* Work to complete *
Repeat the whole listing exactly as written.

*** Opening Records for the exercise ***

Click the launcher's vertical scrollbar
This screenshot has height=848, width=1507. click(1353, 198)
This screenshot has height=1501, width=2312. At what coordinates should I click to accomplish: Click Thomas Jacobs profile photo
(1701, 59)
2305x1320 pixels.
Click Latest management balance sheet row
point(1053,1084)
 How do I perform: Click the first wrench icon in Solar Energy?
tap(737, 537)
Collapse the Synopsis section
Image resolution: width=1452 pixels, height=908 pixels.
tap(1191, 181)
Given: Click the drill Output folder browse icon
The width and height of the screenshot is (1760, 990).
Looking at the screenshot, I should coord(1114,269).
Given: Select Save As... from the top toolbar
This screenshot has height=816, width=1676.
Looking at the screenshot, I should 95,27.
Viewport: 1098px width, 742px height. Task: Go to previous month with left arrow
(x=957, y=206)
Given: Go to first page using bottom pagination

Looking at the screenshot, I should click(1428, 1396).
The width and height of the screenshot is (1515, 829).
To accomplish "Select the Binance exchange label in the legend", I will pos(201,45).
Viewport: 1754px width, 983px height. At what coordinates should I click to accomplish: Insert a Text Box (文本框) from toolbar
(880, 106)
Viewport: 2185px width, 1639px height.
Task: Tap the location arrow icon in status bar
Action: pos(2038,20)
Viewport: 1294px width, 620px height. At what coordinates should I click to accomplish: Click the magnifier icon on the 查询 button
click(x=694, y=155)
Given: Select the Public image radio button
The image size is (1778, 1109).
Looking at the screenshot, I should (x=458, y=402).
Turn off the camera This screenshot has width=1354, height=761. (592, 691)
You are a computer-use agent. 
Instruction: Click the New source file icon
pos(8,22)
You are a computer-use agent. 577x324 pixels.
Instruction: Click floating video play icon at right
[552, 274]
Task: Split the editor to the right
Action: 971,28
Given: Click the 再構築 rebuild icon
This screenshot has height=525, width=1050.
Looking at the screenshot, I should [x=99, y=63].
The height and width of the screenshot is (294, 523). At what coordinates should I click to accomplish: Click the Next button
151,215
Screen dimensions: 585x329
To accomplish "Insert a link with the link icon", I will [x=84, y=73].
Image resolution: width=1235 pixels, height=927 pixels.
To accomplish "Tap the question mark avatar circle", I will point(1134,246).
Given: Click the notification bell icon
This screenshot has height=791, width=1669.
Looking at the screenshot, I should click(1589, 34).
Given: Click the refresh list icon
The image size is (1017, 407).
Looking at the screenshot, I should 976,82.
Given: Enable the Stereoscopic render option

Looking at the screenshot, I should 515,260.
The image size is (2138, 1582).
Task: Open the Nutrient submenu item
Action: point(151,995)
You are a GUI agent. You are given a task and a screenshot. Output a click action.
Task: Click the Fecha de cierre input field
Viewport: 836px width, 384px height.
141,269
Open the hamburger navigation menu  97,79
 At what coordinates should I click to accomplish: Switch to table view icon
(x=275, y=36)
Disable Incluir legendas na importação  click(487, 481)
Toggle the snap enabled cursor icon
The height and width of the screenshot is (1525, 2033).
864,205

*** Closing Records for the exercise ***

* Solved exercise *
Click the launcher's vertical scrollbar
This screenshot has height=848, width=1507. click(1353, 198)
This screenshot has height=1501, width=2312. At what coordinates should I click to accomplish: Click Thomas Jacobs profile photo
(1701, 59)
2305x1320 pixels.
Click Latest management balance sheet row
point(1053,1084)
 How do I perform: Click the first wrench icon in Solar Energy?
tap(737, 537)
Collapse the Synopsis section
Image resolution: width=1452 pixels, height=908 pixels.
tap(1191, 181)
Given: Click the drill Output folder browse icon
The width and height of the screenshot is (1760, 990).
Looking at the screenshot, I should coord(1114,269).
Given: Select Save As... from the top toolbar
This screenshot has height=816, width=1676.
Looking at the screenshot, I should 95,27.
Viewport: 1098px width, 742px height. Task: Go to previous month with left arrow
(x=957, y=206)
Given: Go to first page using bottom pagination

Looking at the screenshot, I should click(1428, 1396).
The width and height of the screenshot is (1515, 829).
To accomplish "Select the Binance exchange label in the legend", I will pos(201,45).
Viewport: 1754px width, 983px height. At what coordinates should I click to accomplish: Insert a Text Box (文本框) from toolbar
(880, 106)
Viewport: 2185px width, 1639px height.
Task: Tap the location arrow icon in status bar
Action: pos(2038,20)
Viewport: 1294px width, 620px height. At what coordinates should I click to accomplish: Click the magnifier icon on the 查询 button
click(x=694, y=155)
Given: Select the Public image radio button
The image size is (1778, 1109).
Looking at the screenshot, I should (x=458, y=402).
Turn off the camera This screenshot has width=1354, height=761. (592, 691)
You are a computer-use agent. 
Instruction: Click the New source file icon
pos(8,22)
You are a computer-use agent. 577x324 pixels.
Instruction: Click floating video play icon at right
[552, 274]
Task: Split the editor to the right
Action: 971,28
Given: Click the 再構築 rebuild icon
This screenshot has height=525, width=1050.
Looking at the screenshot, I should [x=99, y=63].
The height and width of the screenshot is (294, 523). At what coordinates should I click to accomplish: Click the Next button
151,215
Screen dimensions: 585x329
To accomplish "Insert a link with the link icon", I will [x=84, y=73].
Image resolution: width=1235 pixels, height=927 pixels.
To accomplish "Tap the question mark avatar circle", I will point(1134,246).
Given: Click the notification bell icon
This screenshot has height=791, width=1669.
Looking at the screenshot, I should click(1589, 34).
Given: Click the refresh list icon
The image size is (1017, 407).
Looking at the screenshot, I should 976,82.
Given: Enable the Stereoscopic render option

Looking at the screenshot, I should 515,260.
The image size is (2138, 1582).
Task: Open the Nutrient submenu item
Action: point(151,995)
You are a GUI agent. You are given a task and a screenshot. Output a click action.
Task: Click the Fecha de cierre input field
Viewport: 836px width, 384px height.
141,269
Open the hamburger navigation menu  97,79
 At what coordinates should I click to accomplish: Switch to table view icon
(x=275, y=36)
Disable Incluir legendas na importação  click(487, 481)
Toggle the snap enabled cursor icon
The height and width of the screenshot is (1525, 2033).
864,205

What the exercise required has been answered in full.